*** Opening Selected excerpt ***
Like every other idiot with an internet connection, I am fascinated by machine learning and neural nets. My favorite aspect of AI is image recognition, and I’ve written about it in the past. I am going to try and talk about it in reference to a book I’ve recently been reading.
The book that I’ve been reading is “The Master and the Emissary” by Iain McGilchrist. It is hands down the most amazing work I’ve come across in the recent past, and I plan to write a more detailed review on completing it. However, there is one fact that I want to flesh out below.
The main thesis of the book is that the left and right hemispheres of the brain are largely independent entities, and often process the world in conflicting ways. The left part of the brain recognizes objects by “breaking them up into parts and then assembling the whole”, while the right part of the brain “observes the object as a whole”. Clearly, the left part of the brain is horrible at recognizing objects and faces, and mainly deals only with routine tasks. The right part on the other hand is what we mainly depend on for recognizing things and people in all their three dimensional glory.
Anyone with even a cursory understanding of how neural networks (something something convolutional neural nets) recognize objects knows that neural algorithms mainly resemble the left side of the brain. Image inputs are broken up into small pieces, and then the algorithm works on trying to identify the object under consideration. Maybe this is why image recognition is bad (much, much worse than humans for instance)? How can one program a “right brain” into neural nets?
I don’t know the answer to this. However, it now seems clear to me that a lot of our approach to science and programming in general is based on a Reductionist philosophy- if we can break things up into smaller and smaller units, we can then join together those fundamental units and figure out how the whole edifice works. This approach has been spectacularly successful in the past. However, I feel that this approach has mostly served to be misleading in certain problems (like image recognition). What can be a possible roadmap for a solution?
*** Closing Selected excerpt ***
*** Opening Stored data ***
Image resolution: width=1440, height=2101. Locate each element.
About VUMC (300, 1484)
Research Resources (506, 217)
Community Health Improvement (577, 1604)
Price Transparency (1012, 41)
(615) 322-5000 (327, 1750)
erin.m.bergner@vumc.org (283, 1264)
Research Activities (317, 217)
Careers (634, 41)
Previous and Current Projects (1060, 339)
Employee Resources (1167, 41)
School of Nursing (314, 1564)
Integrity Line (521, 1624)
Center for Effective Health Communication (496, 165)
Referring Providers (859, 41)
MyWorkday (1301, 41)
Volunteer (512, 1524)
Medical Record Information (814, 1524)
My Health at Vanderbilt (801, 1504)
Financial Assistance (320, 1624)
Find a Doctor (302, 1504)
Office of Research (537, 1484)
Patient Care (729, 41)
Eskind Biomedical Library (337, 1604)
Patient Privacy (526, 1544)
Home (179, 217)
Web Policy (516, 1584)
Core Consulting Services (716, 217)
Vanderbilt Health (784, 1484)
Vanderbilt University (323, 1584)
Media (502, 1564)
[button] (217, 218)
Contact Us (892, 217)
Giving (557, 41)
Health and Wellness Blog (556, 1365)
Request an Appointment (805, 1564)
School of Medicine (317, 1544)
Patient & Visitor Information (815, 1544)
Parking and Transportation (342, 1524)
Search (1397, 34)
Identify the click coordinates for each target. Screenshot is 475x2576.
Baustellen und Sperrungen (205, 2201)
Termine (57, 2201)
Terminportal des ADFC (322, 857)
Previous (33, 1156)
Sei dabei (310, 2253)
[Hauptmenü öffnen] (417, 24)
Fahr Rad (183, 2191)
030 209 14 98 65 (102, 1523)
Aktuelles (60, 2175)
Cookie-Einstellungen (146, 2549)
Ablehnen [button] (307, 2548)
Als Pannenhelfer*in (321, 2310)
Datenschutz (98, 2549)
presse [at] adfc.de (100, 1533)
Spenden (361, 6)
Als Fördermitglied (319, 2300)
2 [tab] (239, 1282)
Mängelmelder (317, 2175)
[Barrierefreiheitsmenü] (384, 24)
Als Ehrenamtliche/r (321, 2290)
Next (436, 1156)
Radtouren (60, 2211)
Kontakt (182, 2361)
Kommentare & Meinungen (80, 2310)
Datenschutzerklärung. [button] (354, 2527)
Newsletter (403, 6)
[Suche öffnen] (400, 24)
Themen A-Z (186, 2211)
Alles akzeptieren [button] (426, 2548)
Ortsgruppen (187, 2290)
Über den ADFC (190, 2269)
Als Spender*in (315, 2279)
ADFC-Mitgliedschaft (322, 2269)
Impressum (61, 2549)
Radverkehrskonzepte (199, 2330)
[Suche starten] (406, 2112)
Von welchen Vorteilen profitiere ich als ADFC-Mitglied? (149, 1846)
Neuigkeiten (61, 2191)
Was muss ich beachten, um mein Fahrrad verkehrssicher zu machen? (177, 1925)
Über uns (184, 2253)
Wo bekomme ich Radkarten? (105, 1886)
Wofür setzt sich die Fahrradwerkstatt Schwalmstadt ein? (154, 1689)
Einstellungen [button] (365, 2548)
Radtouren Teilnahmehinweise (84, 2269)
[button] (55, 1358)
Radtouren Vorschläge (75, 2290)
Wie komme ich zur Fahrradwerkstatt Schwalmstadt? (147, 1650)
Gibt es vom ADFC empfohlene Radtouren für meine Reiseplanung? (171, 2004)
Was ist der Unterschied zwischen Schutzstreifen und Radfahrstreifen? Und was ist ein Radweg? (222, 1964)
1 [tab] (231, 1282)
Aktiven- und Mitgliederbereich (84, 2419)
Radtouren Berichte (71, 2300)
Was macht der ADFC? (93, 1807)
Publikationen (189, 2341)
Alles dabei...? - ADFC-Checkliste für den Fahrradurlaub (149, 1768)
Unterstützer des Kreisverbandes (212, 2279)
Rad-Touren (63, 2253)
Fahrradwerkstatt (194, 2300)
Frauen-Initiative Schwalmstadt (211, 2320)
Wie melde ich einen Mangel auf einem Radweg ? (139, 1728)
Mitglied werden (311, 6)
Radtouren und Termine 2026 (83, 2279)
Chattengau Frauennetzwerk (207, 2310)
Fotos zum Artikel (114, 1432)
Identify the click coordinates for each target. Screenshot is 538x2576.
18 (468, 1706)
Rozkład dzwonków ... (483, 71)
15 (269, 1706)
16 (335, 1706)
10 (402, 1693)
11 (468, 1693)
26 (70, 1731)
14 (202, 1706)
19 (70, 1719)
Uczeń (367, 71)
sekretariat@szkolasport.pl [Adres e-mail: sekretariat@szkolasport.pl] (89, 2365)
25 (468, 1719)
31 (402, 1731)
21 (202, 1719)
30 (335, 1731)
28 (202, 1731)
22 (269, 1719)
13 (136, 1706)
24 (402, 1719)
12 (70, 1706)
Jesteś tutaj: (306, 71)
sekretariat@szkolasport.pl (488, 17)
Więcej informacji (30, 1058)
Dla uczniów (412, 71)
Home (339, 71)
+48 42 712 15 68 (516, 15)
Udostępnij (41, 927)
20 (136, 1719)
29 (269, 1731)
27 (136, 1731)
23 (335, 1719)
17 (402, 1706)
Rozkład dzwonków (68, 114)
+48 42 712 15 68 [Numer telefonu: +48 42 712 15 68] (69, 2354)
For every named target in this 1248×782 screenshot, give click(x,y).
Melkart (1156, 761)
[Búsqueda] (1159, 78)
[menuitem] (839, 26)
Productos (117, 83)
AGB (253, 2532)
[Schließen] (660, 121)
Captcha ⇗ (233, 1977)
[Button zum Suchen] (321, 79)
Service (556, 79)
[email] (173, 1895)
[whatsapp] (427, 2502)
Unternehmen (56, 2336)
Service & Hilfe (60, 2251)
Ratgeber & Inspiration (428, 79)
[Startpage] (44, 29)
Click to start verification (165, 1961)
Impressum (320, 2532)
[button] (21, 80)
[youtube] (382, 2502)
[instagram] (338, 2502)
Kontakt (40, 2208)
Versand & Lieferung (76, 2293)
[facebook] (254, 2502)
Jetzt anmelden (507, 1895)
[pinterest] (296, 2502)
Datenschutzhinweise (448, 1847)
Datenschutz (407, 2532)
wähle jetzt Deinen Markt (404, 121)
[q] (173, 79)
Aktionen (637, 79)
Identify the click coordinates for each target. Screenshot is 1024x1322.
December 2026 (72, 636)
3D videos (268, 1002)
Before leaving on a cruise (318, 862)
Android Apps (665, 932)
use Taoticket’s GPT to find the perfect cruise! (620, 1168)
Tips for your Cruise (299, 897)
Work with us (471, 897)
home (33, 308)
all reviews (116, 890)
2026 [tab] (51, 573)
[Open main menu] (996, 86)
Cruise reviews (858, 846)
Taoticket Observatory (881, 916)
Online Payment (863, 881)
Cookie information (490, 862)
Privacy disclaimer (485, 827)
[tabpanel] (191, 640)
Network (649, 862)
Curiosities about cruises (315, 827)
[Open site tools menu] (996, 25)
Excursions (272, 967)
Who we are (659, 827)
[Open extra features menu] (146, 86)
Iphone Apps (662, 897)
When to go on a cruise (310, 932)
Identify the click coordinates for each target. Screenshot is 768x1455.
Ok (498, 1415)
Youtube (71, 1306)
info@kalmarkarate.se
*** Closing Stored data ***
- Task item A -
Copy the passage from "Like every other" to "flesh out below." out of the post on image recognition and the brain's two halves.
- Task item B -
Carry on writing the post on image recognition and the brain's two halves, picking up after its last sentence.

- Written response A -
Like every other idiot with an internet connection, I am fascinated by machine learning and neural nets. My favorite aspect of AI is image recognition, and I’ve written about it in the past. I am going to try and talk about it in reference to a book I’ve recently been reading.
The book that I’ve been reading is “The Master and the Emissary” by Iain McGilchrist. It is hands down the most amazing work I’ve come across in the recent past, and I plan to write a more detailed review on completing it. However, there is one fact that I want to flesh out below.

- Written response B -
The left and right hemispheres of the brain perform image recognition like this: the right brain processes the object in its entirety, and notices how it varies in relation to all other objects that it has seen before. For instance, when the right brain looks at you, it notices in what ways you’re different from the persons around you, and also from the other inanimate things in the background. The left brain now breaks up those images into smaller parts to notice similarities and differences, forms categories for “similar” things, and places all of the observed entities those categories. For instance, it places all the people in the “humans” category”, the trees in the background in the “trees” category, and so on. Hence, the right brain notices fine and subtle features of objects all at one go, and the left brain clubs objects together in a crazy Reductionist daze.
How would a neural network do “right brain” things? I’m tempted to say that there may be a lot of parallel computing involved. However, I don’t think that I understand this process well enough because it inevitably leads to the opinion that we should just have a bazillion parameters that we should try to fit onto every image that we see. This is clearly wrong. However, it does seem to me that if we’re somehow able to model “right brain” algorithms into neural nets, image recognition may improve substantially. More on this later (when I understand more about what is going on exactly).